• **DATA FOR THIS TASK**
-=-=-=-=-
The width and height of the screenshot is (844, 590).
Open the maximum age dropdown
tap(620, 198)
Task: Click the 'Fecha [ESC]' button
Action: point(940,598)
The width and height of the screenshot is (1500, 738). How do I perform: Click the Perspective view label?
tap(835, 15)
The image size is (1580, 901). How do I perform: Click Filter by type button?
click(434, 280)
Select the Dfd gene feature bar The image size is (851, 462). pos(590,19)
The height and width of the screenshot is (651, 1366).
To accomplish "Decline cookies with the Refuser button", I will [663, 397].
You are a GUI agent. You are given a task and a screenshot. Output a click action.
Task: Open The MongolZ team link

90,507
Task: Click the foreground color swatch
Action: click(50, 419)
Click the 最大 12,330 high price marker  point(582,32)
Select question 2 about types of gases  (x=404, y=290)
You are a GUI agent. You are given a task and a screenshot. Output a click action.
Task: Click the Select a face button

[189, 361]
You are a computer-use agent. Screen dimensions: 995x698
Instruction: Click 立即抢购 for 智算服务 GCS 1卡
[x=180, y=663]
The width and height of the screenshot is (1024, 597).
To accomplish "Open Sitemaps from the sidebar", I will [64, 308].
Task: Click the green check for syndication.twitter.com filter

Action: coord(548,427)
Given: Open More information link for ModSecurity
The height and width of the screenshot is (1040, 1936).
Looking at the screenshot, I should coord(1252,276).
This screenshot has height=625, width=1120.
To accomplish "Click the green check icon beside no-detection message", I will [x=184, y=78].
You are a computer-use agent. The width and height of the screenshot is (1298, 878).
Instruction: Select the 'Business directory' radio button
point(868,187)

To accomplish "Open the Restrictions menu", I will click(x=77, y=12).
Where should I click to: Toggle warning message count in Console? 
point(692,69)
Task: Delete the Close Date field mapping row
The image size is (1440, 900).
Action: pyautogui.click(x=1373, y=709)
-=-=-=-=-
• **YOUR GOAL**
Repeat the entries above exactly, leaving nothing out.

• **YOUR SOLUTION**
The width and height of the screenshot is (844, 590).
Open the maximum age dropdown
tap(620, 198)
Task: Click the 'Fecha [ESC]' button
Action: point(940,598)
The width and height of the screenshot is (1500, 738). How do I perform: Click the Perspective view label?
tap(835, 15)
The image size is (1580, 901). How do I perform: Click Filter by type button?
click(434, 280)
Select the Dfd gene feature bar The image size is (851, 462). pos(590,19)
The height and width of the screenshot is (651, 1366).
To accomplish "Decline cookies with the Refuser button", I will [663, 397].
You are a GUI agent. You are given a task and a screenshot. Output a click action.
Task: Open The MongolZ team link

90,507
Task: Click the foreground color swatch
Action: click(50, 419)
Click the 最大 12,330 high price marker  point(582,32)
Select question 2 about types of gases  (x=404, y=290)
You are a GUI agent. You are given a task and a screenshot. Output a click action.
Task: Click the Select a face button

[189, 361]
You are a computer-use agent. Screen dimensions: 995x698
Instruction: Click 立即抢购 for 智算服务 GCS 1卡
[x=180, y=663]
The width and height of the screenshot is (1024, 597).
To accomplish "Open Sitemaps from the sidebar", I will [64, 308].
Task: Click the green check for syndication.twitter.com filter

Action: coord(548,427)
Given: Open More information link for ModSecurity
The height and width of the screenshot is (1040, 1936).
Looking at the screenshot, I should coord(1252,276).
This screenshot has height=625, width=1120.
To accomplish "Click the green check icon beside no-detection message", I will [x=184, y=78].
You are a computer-use agent. The width and height of the screenshot is (1298, 878).
Instruction: Select the 'Business directory' radio button
point(868,187)

To accomplish "Open the Restrictions menu", I will click(x=77, y=12).
Where should I click to: Toggle warning message count in Console? 
point(692,69)
Task: Delete the Close Date field mapping row
The image size is (1440, 900).
Action: pyautogui.click(x=1373, y=709)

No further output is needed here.